Blast has two incompatible parameters to limit the taxonomical searches:
-entrez_query
in association with-remote
-window_masker_taxid
(local database only)
if -entrez_query="txid8030[Organism:exp]”
works perfectly well remotely, I need to run locally most of my blast searches, so -window_masker_taxid
looks promissing. But I cannot figure our how to use it! Each attempt end-up with “BLAST EXCEPTION” errors!
Only documentation
- Use Windowmasker: http://www.ncbi.nlm.nih.gov/books/NBK279687/
- Create a masked BLAST database: http://www.ncbi.nlm.nih.gov/sites/books/NBK279681/
I downloaded the last version of "taxdb" and “refseq_rna” pre-compiled and tried:
$ blastdbcmd -db refseq_rna -entry 929050848 > test.fasta
$ blastdbcmd -db refseq_rna -entry 929050848 -outfmt "%T”
8030
$ blastn -query test.fasta -db refseq_rna -task blastn -window_masker_taxid 8030
BLASTN 2.2.31+
Reference: Stephen F. Altschul, Thomas L. Madden, Alejandro A.
Schaffer, Jinghui Zhang, Zheng Zhang, Webb Miller, and David J.
Lipman (1997), "Gapped BLAST and PSI-BLAST: a new generation of
protein database search programs", Nucleic Acids Res. 25:3389-3402.
Database: NCBI Transcript Reference Sequences
16,094,088 sequences; 37,021,796,207 total letters
BLAST engine error: Warning: NCBI C++ Exception:
T0 "/build/ncbi-blast+-bzPf_D/ncbi-blast+-2.2.31/c++/src/algo/winmask/seq_masker_istat_factory.cpp", line 72: Error: ncbi::CSeqMaskerIstatFactory::create() - could not open
T0 "/build/ncbi-blast+-bzPf_D/ncbi-blast+-2.2.31/c++/src/algo/winmask/seq_masker_istat_factory.cpp", line 103: Error: ncbi::CSeqMaskerIstatFactory::create() - could not create a unit counts container
Then, I created a masking database as documented:
cd /data/blast_databases
windowmasker -in refseq_rna -infmt blastdb -mk_counts -parse_seqids -out refseq_rna_mask.counts -sformat obinary
windowmasker -in refseq_rna -infmt blastdb -ustat refseq_rna_mask.counts -outfmt maskinfo_asn1_bin -parse_seqids -out refseq_rna_mask.asnb
makeblastdb -in refseq_rna -input_type blastdb -dbtype nucl -parse_seqids -mask_data refseq_rna_mask.asnb -out refseq_rna_mask -title "NCBI Transcript Reference Sequences"

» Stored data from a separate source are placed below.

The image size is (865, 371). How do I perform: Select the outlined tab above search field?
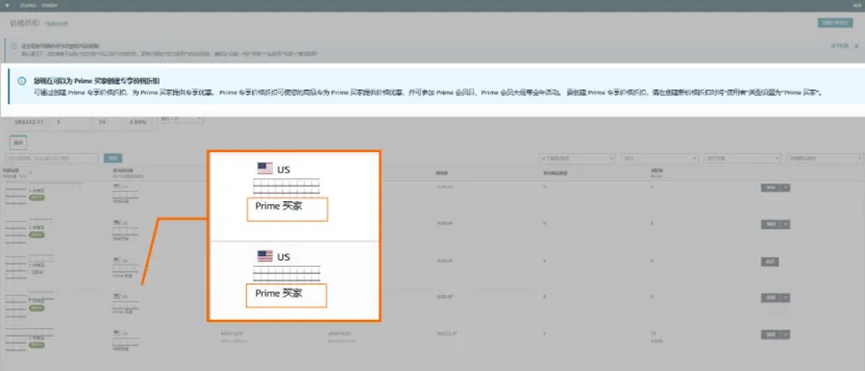[x=18, y=142]
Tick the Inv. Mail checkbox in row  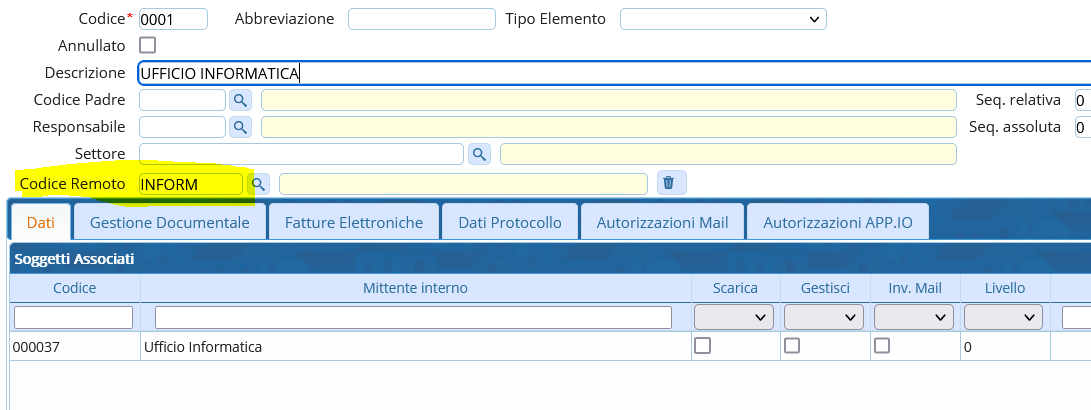pos(882,346)
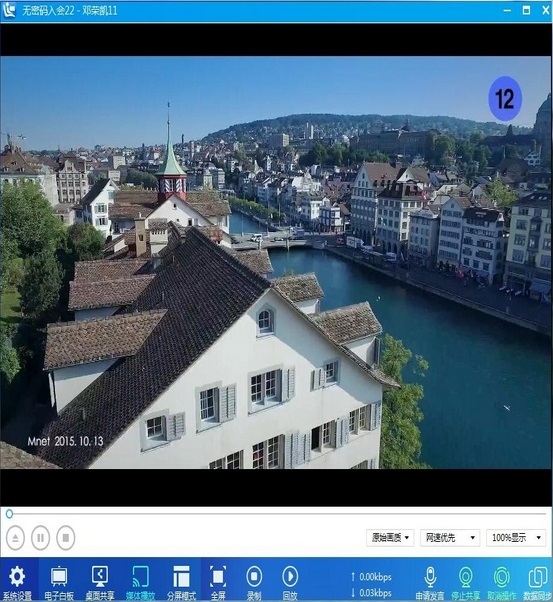The width and height of the screenshot is (553, 602).
Task: Start 桌面共享 desktop sharing
Action: tap(100, 576)
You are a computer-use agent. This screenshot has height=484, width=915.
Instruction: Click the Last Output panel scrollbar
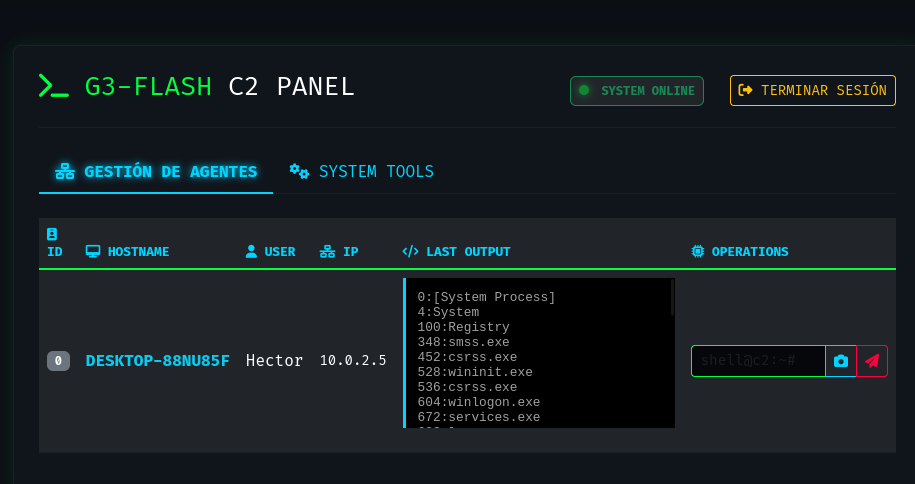coord(672,298)
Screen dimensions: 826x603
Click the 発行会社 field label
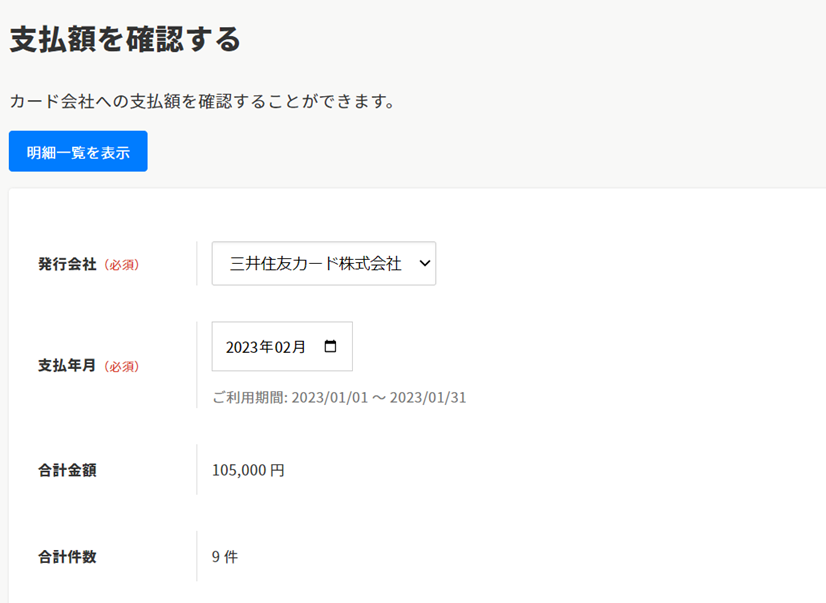(x=67, y=265)
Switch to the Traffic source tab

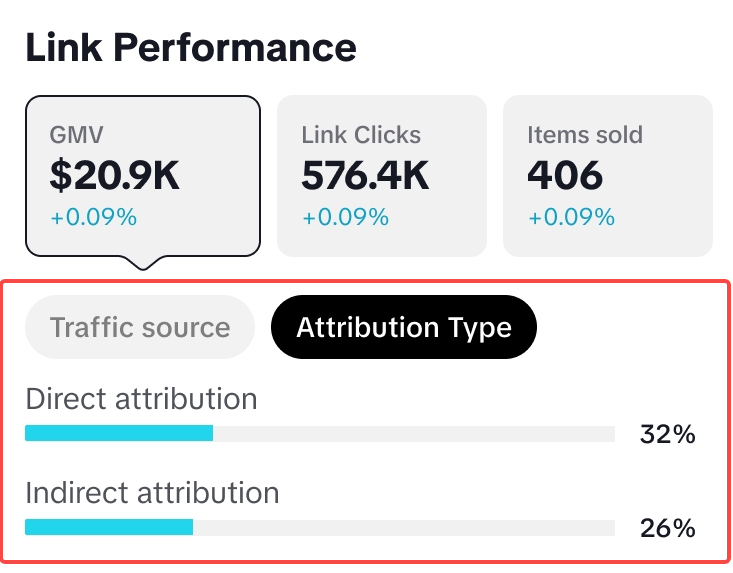pos(140,327)
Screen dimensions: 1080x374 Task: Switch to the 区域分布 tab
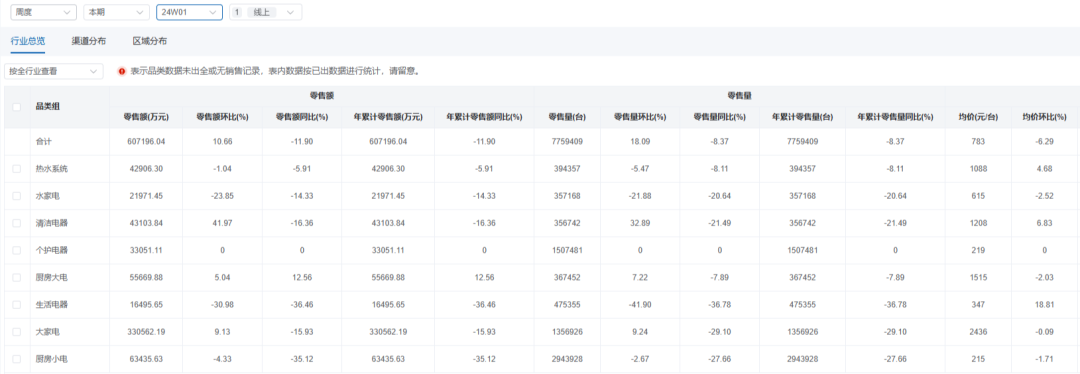pos(149,41)
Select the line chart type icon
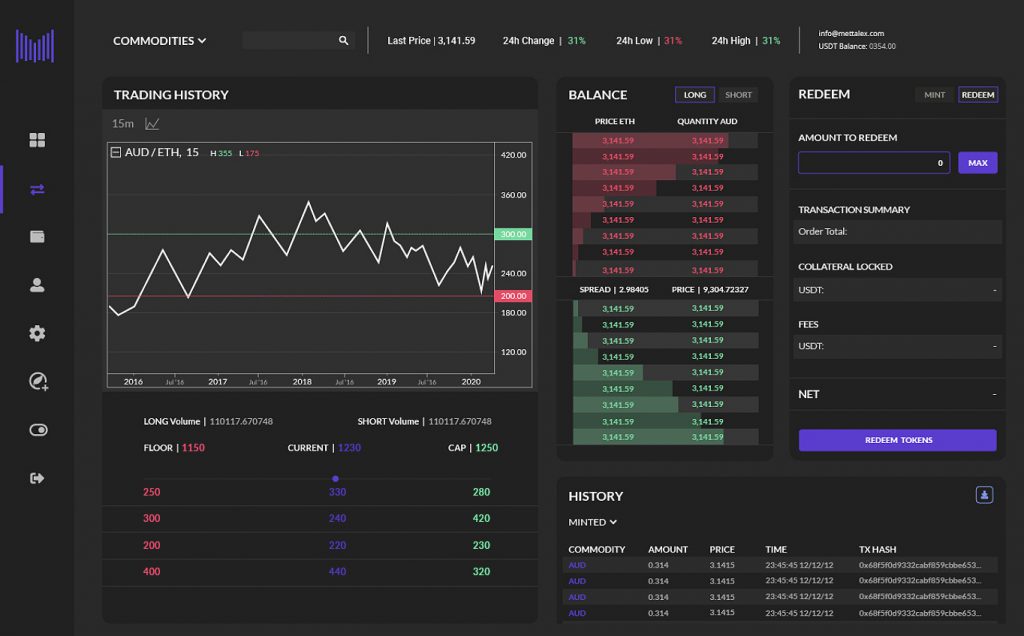The height and width of the screenshot is (636, 1024). point(152,124)
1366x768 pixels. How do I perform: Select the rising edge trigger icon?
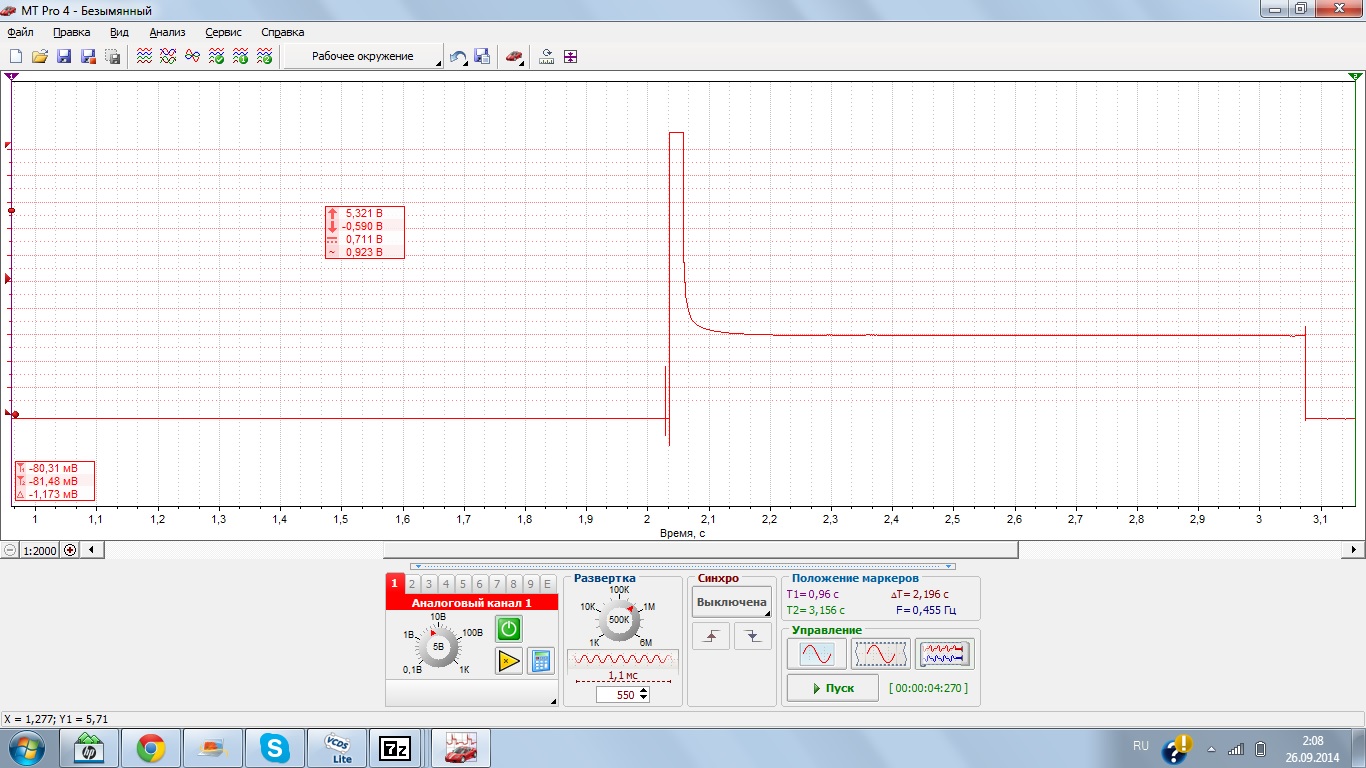click(711, 636)
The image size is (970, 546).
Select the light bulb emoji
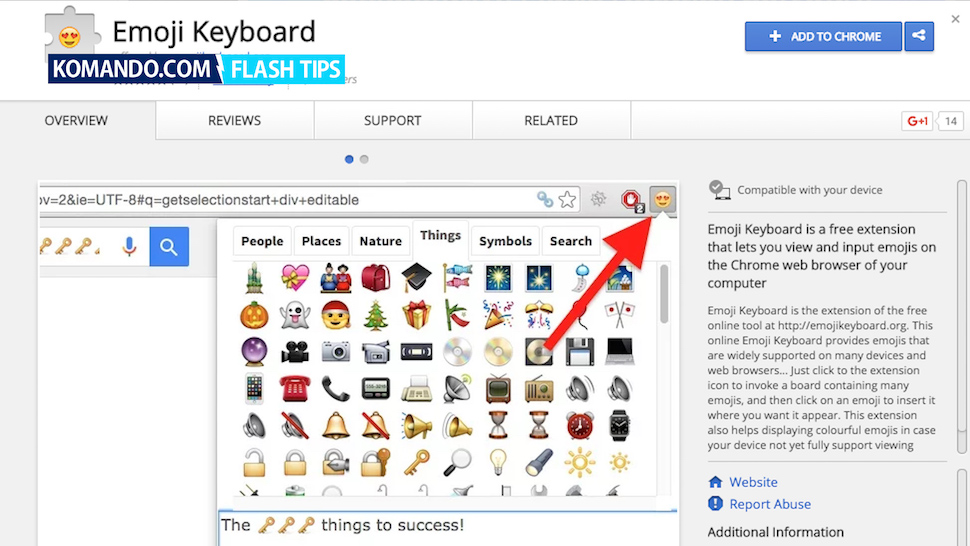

blastdbcmd -db refseq_rna_mask -entry 929050848 -outfmt "%T”
8030
blastn -query test.fasta -db refseq_rna_mask -task blastn -window_masker_taxid 8030
BLASTN 2.2.31+
Reference: Stephen F. Altschul, Thomas L. Madden, Alejandro A.
Schaffer, Jinghui Zhang, Zheng Zhang, Webb Miller, and David J.
Lipman (1997), "Gapped BLAST and PSI-BLAST: a new generation of
protein database search programs", Nucleic Acids Res. 25:3389-3402.
Database: NCBI Transcript Reference Sequences
BLAST engine error: Warning: NCBI C++ Exception: T0 "/build/ncbi-blast+-bzPf_D/ncbi-blast+-2.2.31/c++/src/algo/winmask/seq_masker_istat_factory.cpp", line 72: Error: ncbi::CSeqMaskerIstatFactory::create() - could not open T0 "/build/ncbi-blast+-bzPf_D/ncbi-blast+-2.2.31/c++/src/algo/winmask/seq_masker_istat_factory.cpp", line 103: Error: ncbi::CSeqMaskerIstatFactory::create() - could not create a unit counts container
I cannot find any reference to the problem anywhere (I tried to google it)! Am I the only stupid one here or nobodyelse tried to use the option?